ACTIVITY |
Transcribe the listing exactly as written. Leave the images out.

SOURCE MATERIAL |
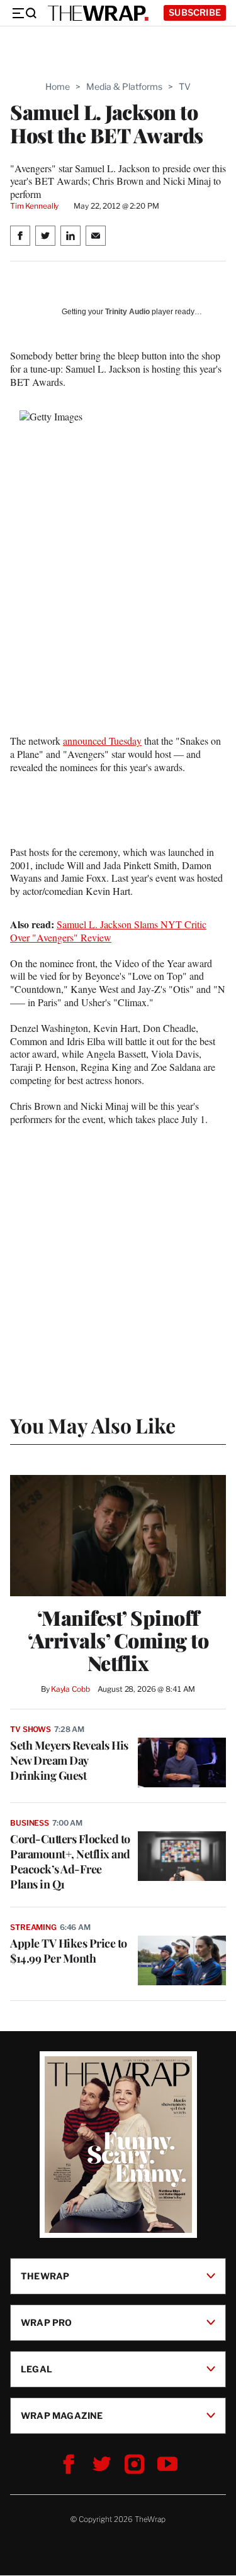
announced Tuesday (102, 740)
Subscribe (195, 12)
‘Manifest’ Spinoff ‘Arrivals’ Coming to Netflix (118, 1640)
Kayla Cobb (70, 1689)
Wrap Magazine (62, 2415)
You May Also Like (93, 1425)
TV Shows (30, 1729)
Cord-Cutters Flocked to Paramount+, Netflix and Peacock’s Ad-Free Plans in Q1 (70, 1861)
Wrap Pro (46, 2322)
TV (185, 86)
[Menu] (24, 13)
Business (29, 1823)
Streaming (33, 1927)
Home (57, 86)
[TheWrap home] (98, 13)
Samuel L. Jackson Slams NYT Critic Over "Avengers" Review (108, 931)
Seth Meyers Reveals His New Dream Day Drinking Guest (69, 1760)
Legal (36, 2369)
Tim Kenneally (34, 206)
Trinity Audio (127, 311)
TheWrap (45, 2276)
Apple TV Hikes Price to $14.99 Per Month (68, 1951)
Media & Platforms (124, 86)
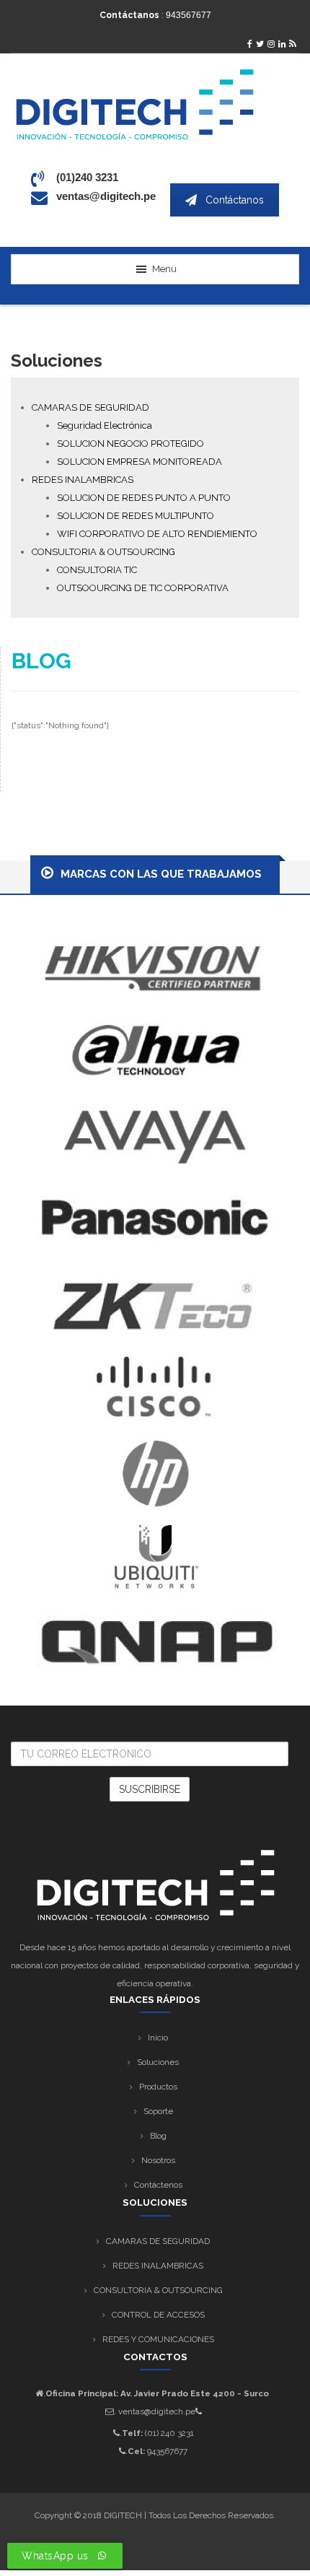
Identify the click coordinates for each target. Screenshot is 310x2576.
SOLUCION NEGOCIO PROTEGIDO (130, 443)
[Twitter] (260, 44)
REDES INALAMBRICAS (82, 479)
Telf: (131, 2433)
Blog (158, 2136)
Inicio (158, 2038)
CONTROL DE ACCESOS (158, 2315)
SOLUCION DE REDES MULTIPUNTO (135, 515)
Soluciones (158, 2062)
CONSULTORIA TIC (97, 569)
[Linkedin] (281, 44)
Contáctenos (158, 2185)
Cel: (135, 2451)
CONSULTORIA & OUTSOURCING (103, 551)
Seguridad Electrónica (104, 425)
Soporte (158, 2111)
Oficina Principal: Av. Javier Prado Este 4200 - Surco (157, 2393)
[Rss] (292, 44)
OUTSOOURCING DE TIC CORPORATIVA (143, 587)
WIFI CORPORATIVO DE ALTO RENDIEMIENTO (157, 533)
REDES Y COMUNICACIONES (158, 2339)
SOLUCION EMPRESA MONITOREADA (139, 461)
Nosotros (158, 2160)
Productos (158, 2087)
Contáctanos (234, 200)
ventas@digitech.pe (156, 2411)
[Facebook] (249, 44)
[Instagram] (271, 44)
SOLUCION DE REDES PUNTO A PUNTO (144, 497)
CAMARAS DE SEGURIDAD (90, 407)
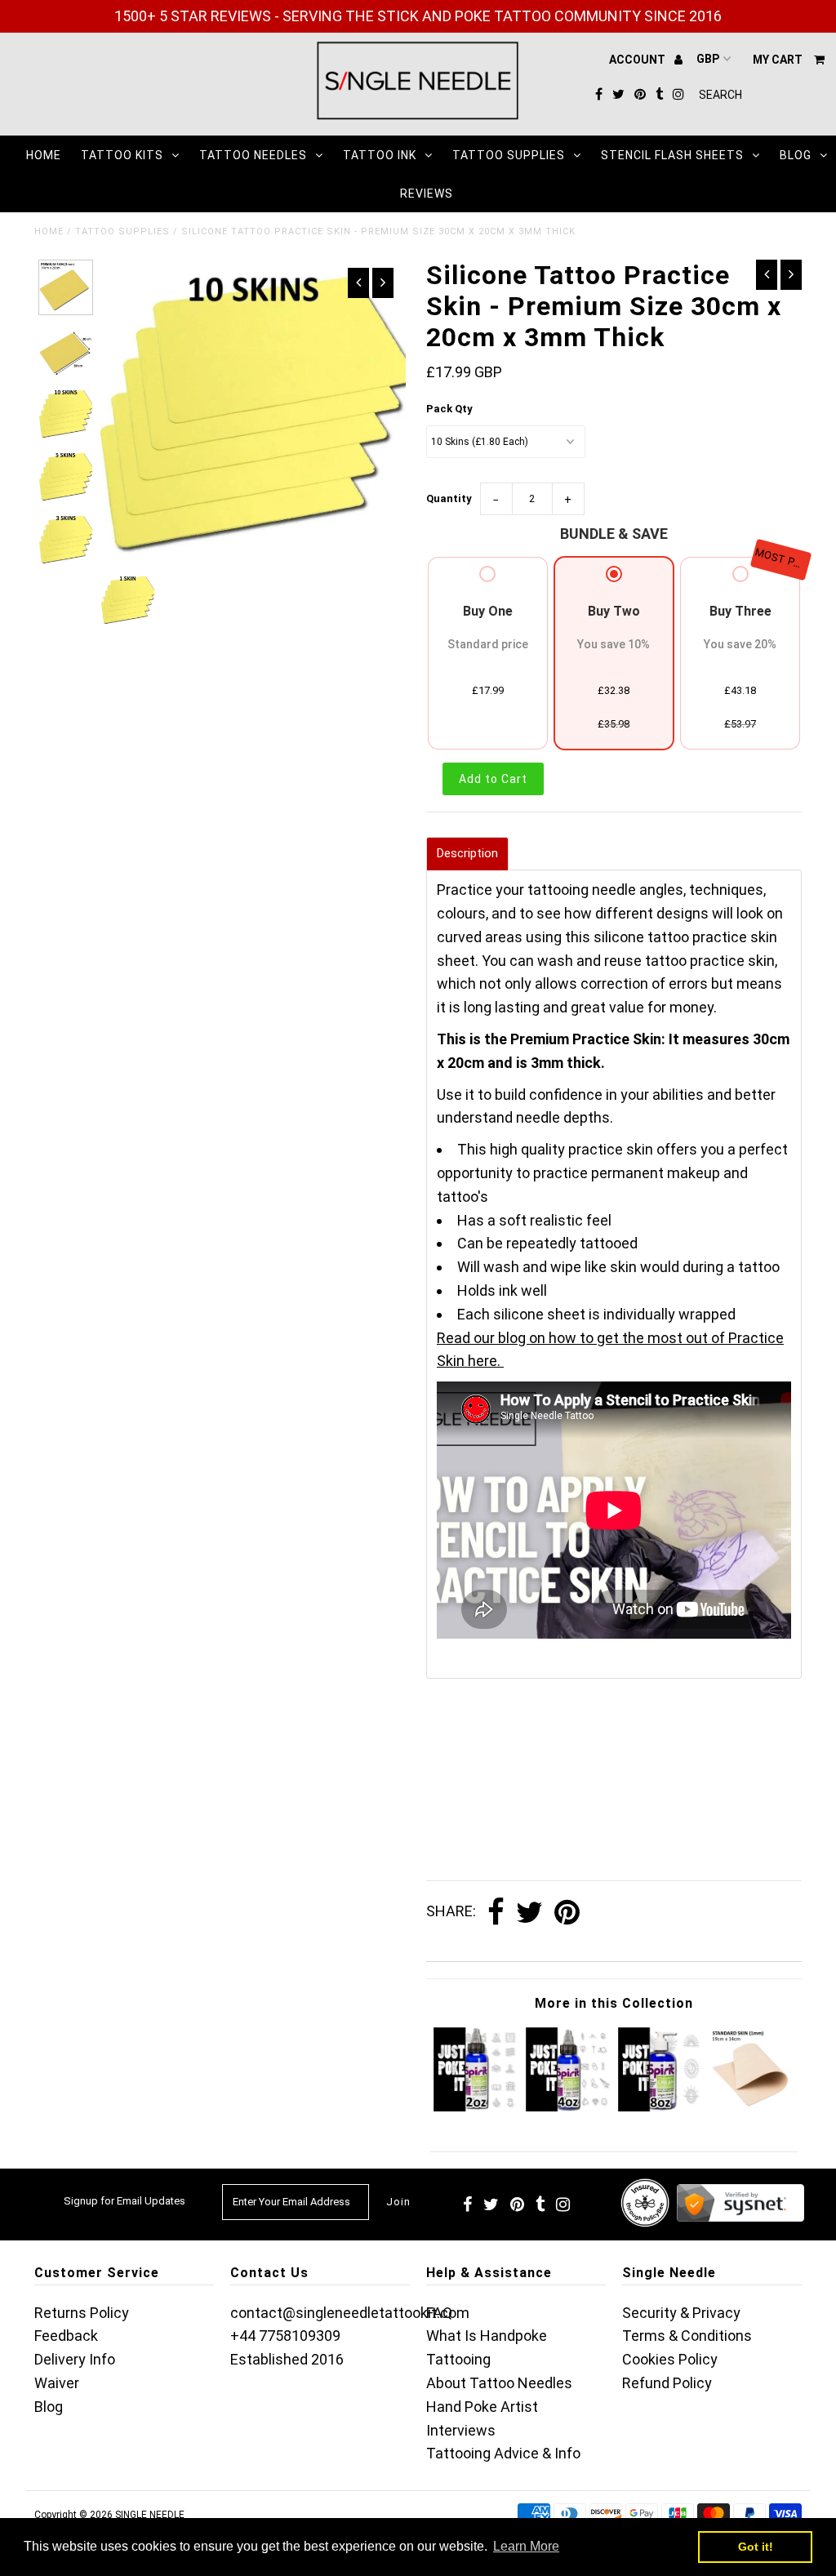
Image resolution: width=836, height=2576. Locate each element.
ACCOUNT (638, 59)
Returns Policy (81, 2312)
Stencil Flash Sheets (672, 155)
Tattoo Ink (379, 155)
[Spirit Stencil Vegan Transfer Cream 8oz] (660, 2106)
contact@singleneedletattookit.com (349, 2312)
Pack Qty (449, 409)
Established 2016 (287, 2359)
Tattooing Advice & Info (503, 2453)
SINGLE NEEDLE (150, 2514)
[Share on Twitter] (529, 1913)
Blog (796, 155)
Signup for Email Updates (124, 2201)
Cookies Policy (670, 2359)
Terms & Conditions (687, 2335)
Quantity (449, 498)
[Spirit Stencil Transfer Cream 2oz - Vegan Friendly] (476, 2106)
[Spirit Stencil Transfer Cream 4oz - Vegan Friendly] (568, 2106)
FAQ (439, 2312)
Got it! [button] (755, 2546)
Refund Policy (667, 2382)
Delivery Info (74, 2359)
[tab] (467, 853)
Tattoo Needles (253, 155)
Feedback (66, 2335)
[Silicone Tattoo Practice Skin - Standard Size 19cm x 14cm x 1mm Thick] (751, 2106)
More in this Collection (614, 2003)
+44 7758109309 (285, 2335)
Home (43, 155)
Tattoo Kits (122, 155)
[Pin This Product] (567, 1913)
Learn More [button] (526, 2546)
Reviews (426, 193)
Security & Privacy (681, 2312)
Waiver (56, 2382)
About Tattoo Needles (499, 2382)
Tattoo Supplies (508, 155)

WRITTEN RESPONSE |
announced Tuesday (102, 740)
Subscribe (195, 12)
‘Manifest’ Spinoff ‘Arrivals’ Coming to Netflix (118, 1640)
Kayla Cobb (70, 1689)
Wrap Magazine (62, 2415)
You May Also Like (93, 1425)
TV Shows (30, 1729)
Cord-Cutters Flocked to Paramount+, Netflix and Peacock’s Ad-Free Plans in Q1 (70, 1861)
Wrap Pro (46, 2322)
TV (185, 86)
[Menu] (24, 13)
Business (29, 1823)
Streaming (33, 1927)
Home (57, 86)
[TheWrap home] (98, 13)
Samuel L. Jackson Slams NYT Critic Over "Avengers" Review (108, 931)
Seth Meyers Reveals His New Dream Day Drinking Guest (69, 1760)
Legal (36, 2369)
Tim Kenneally (34, 206)
Trinity Audio (127, 311)
TheWrap (45, 2276)
Apple TV Hikes Price to $14.99 Per Month (68, 1951)
Media & Platforms (124, 86)
Identify the click coordinates for each target. Screenshot is 310x2576.
SOLUCION NEGOCIO PROTEGIDO (130, 443)
[Twitter] (260, 44)
REDES INALAMBRICAS (82, 479)
Telf: (131, 2433)
Blog (158, 2136)
Inicio (158, 2038)
CONTROL DE ACCESOS (158, 2315)
SOLUCION DE REDES MULTIPUNTO (135, 515)
Soluciones (158, 2062)
CONSULTORIA TIC (97, 569)
[Linkedin] (281, 44)
Contáctenos (158, 2185)
Cel: (135, 2451)
CONSULTORIA & OUTSOURCING (103, 551)
Seguridad Electrónica (104, 425)
Soporte (158, 2111)
Oficina Principal: Av. Javier Prado Este 4200 - Surco (157, 2393)
[Rss] (292, 44)
OUTSOOURCING DE TIC CORPORATIVA (143, 587)
WIFI CORPORATIVO DE ALTO RENDIEMIENTO (157, 533)
REDES Y COMUNICACIONES (158, 2339)
SOLUCION EMPRESA MONITOREADA (139, 461)
Nosotros (158, 2160)
Productos (158, 2087)
Contáctanos (234, 200)
ventas@digitech.pe (156, 2411)
[Facebook] (249, 44)
[Instagram] (271, 44)
SOLUCION DE REDES PUNTO A PUNTO (144, 497)
CAMARAS DE SEGURIDAD (90, 407)
Image resolution: width=836, height=2576. Locate each element.
ACCOUNT (638, 59)
Returns Policy (81, 2312)
Stencil Flash Sheets (672, 155)
Tattoo Ink (379, 155)
[Spirit Stencil Vegan Transfer Cream 8oz] (660, 2106)
contact@singleneedletattookit.com (349, 2312)
Pack Qty (449, 409)
Established 2016 (287, 2359)
Tattooing Advice & Info (503, 2453)
SINGLE NEEDLE (150, 2514)
[Share on Twitter] (529, 1913)
Blog (796, 155)
Signup for Email Updates (124, 2201)
Cookies Policy (670, 2359)
Terms & Conditions (687, 2335)
Quantity (449, 498)
[Spirit Stencil Transfer Cream 2oz - Vegan Friendly] (476, 2106)
[Spirit Stencil Transfer Cream 4oz - Vegan Friendly] (568, 2106)
FAQ (439, 2312)
Got it! [button] (755, 2546)
Refund Policy (667, 2382)
Delivery Info (74, 2359)
[tab] (467, 853)
Tattoo Needles (253, 155)
Feedback (66, 2335)
[Silicone Tattoo Practice Skin - Standard Size 19cm x 14cm x 1mm Thick] (751, 2106)
More in this Collection (614, 2003)
+44 7758109309 (285, 2335)
Home (43, 155)
Tattoo Kits (122, 155)
[Pin This Product] (567, 1913)
Learn More [button] (526, 2546)
Reviews (426, 193)
Security & Privacy (681, 2312)
Waiver (56, 2382)
About Tattoo Needles (499, 2382)
Tattoo Supplies (508, 155)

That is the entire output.